Call it COINTELPRO 2.0.
Crafted by former House Intelligence Committee Chairwoman Jane
Harman (D-CA), the legislation would create a domestic commission, a
university-based “Center of Excellence” that would study and then,
target domestic “radicalization” as a “threat” to the “homeland.”
David Price, a professor of anthropology at St. Martin’s University
who studies state surveillance and the harassment of dissident
scholars, told Jessica Lee of New York’s Indypendent
newspaper last year that Harman’s bill “is a shot over the bow of
environmental activists, animal-rights activists, anti-globalization
activists and scholars who are working in the Middle East who have
views that go against the administration.”
Evoking disquieting memories of political witchhunters ensconced in
the House Committee on Un-American Activities and Senator Joseph
McCarthy’s Senate Subcommittee on Investigations, the
anti-radicalization commission would be empowered to “hold hearings and
sit and act at such times and places, take such testimony, receive such
evidence, and administer such oaths as the Commission considers
advisable to carry out its duties.”
With the power to subpoena and compel testimony from anyone, the
commission would create the (intended) impression that a person forced
to publicly testify before a congressionally mandated star chamber must
be involved in “subversive” or illegal activities.
According to Naomi Spencer,
The commission would be composed of appointees, one chosen each
respectively by Bush, Homeland Security secretary Michael Chertoff, the
Senate and House majority and minority leaders, and by the ranking
majority and minority members of the two congressional homeland
security committees.
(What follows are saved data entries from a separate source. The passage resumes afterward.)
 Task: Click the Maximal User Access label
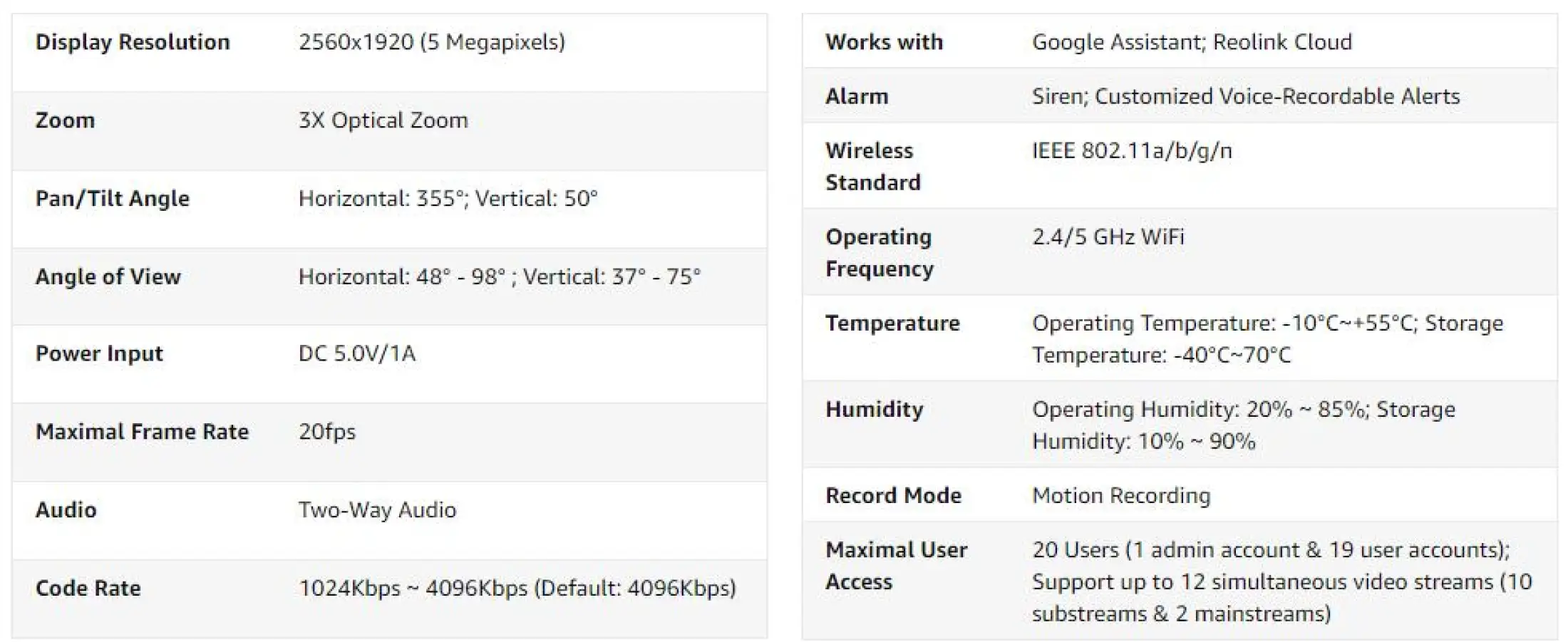pyautogui.click(x=896, y=566)
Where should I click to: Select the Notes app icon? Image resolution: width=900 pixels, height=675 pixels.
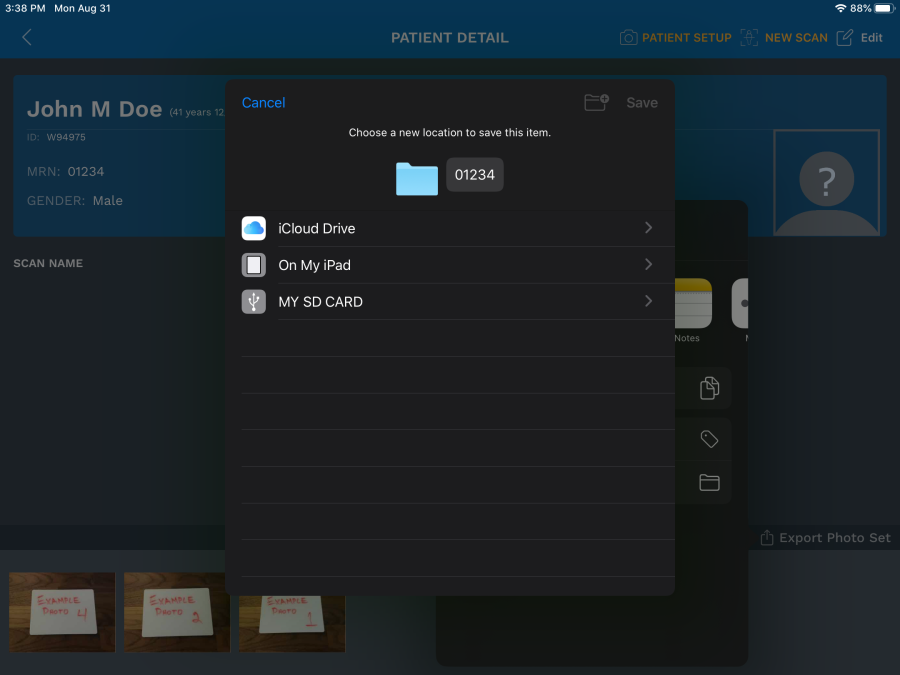[692, 304]
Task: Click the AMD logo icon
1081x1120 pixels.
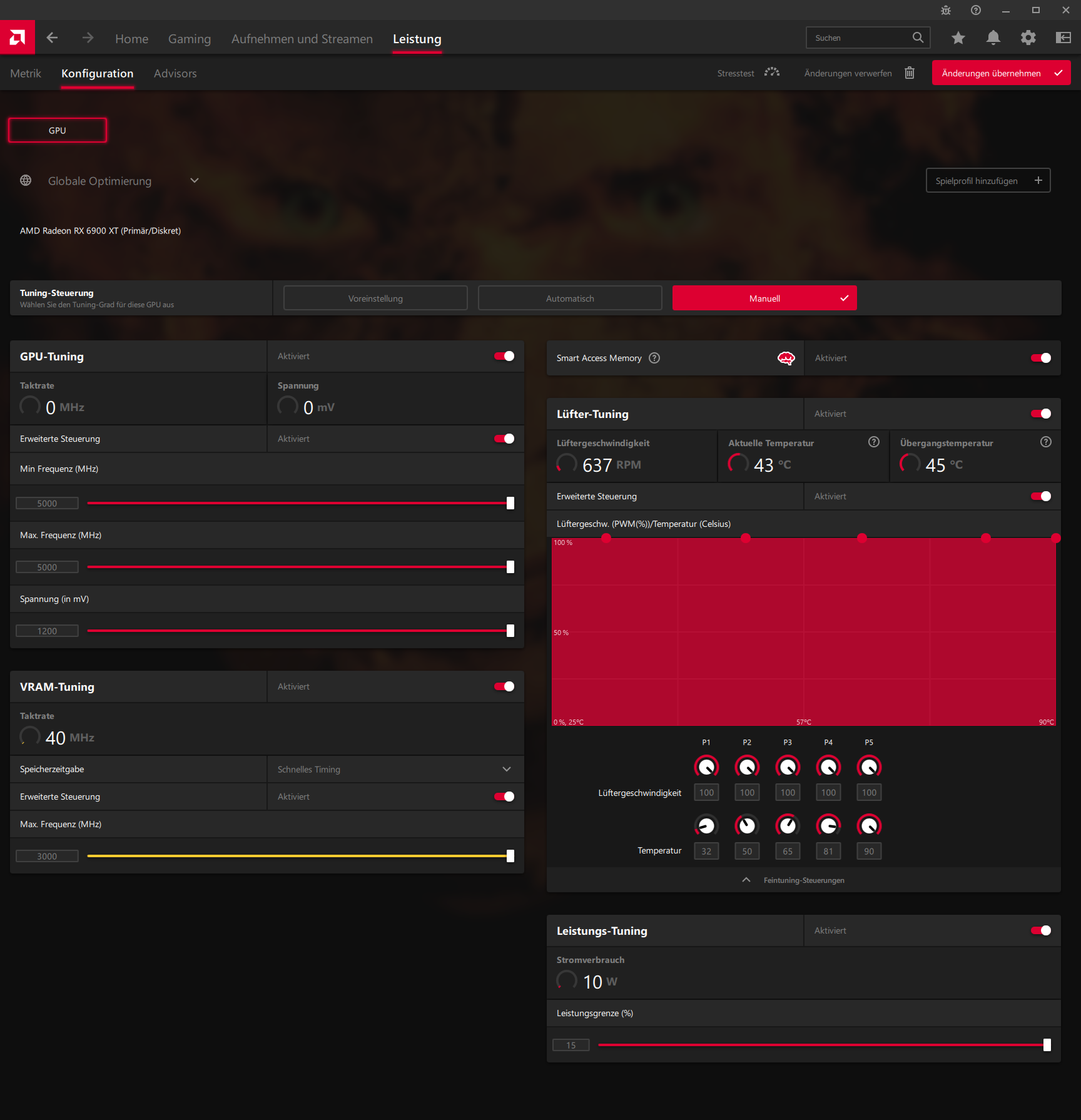Action: (18, 38)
Such a selection process would certainly result in
an extremely right-wing panel.1
When one considers that elite consensus favoring “muscular”
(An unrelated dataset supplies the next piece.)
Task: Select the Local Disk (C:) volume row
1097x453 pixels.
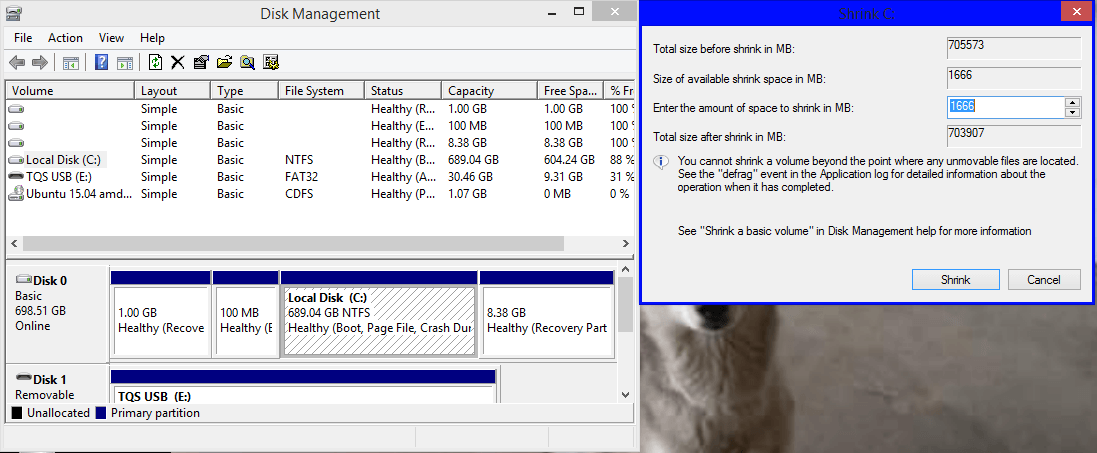Action: tap(65, 160)

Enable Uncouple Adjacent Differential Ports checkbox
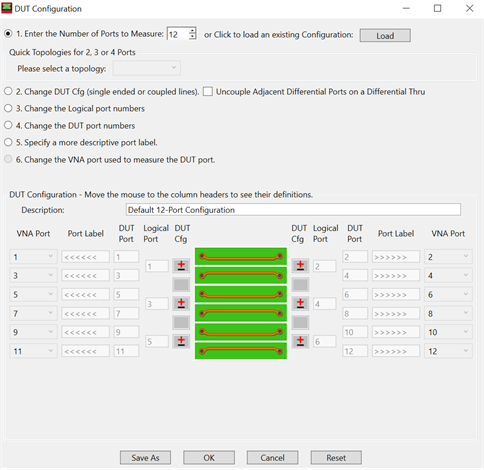[208, 91]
strategies for fighting “terror”–homegrown or otherwise–emerge during a
period when the Bush regime has illegally wiretapped phone calls,
sifted e-mails, spied on political and religious organizations, and
conducted extensive data mining of financial and other personal
records, it becomes clear that the corporate police state is shifting
into high-gear in a desperate move to criminalize ideological “thought
crimes.”
The intent of the proposed legislation, however, goes far beyond an
academic exercise. According to Jessica Lee, Harman stated that “the
National Commission [will] propose to both Congress and [Department of
Homeland Security Secretary Michael] Chertoff initiatives to intercede
before radicalized individuals turn violent.”
In the context of the post-Constitutional “New Normal” paradigm,
Harman and her acolytes evoke images of Philip K. ***’s Department of
Precrime in his dystopian novella, The Minority Report. Only
here, in the bizarro world of outsourced “homeland security,” mutant
precogs are replaced by high-end–and taxpayer funded–data-miners,
psychological profilers and social network analysts in the employ of
dodgy security firms linked to America’s military-intelligence complex.
The legislation specifically singles out the Internet as a “weapon”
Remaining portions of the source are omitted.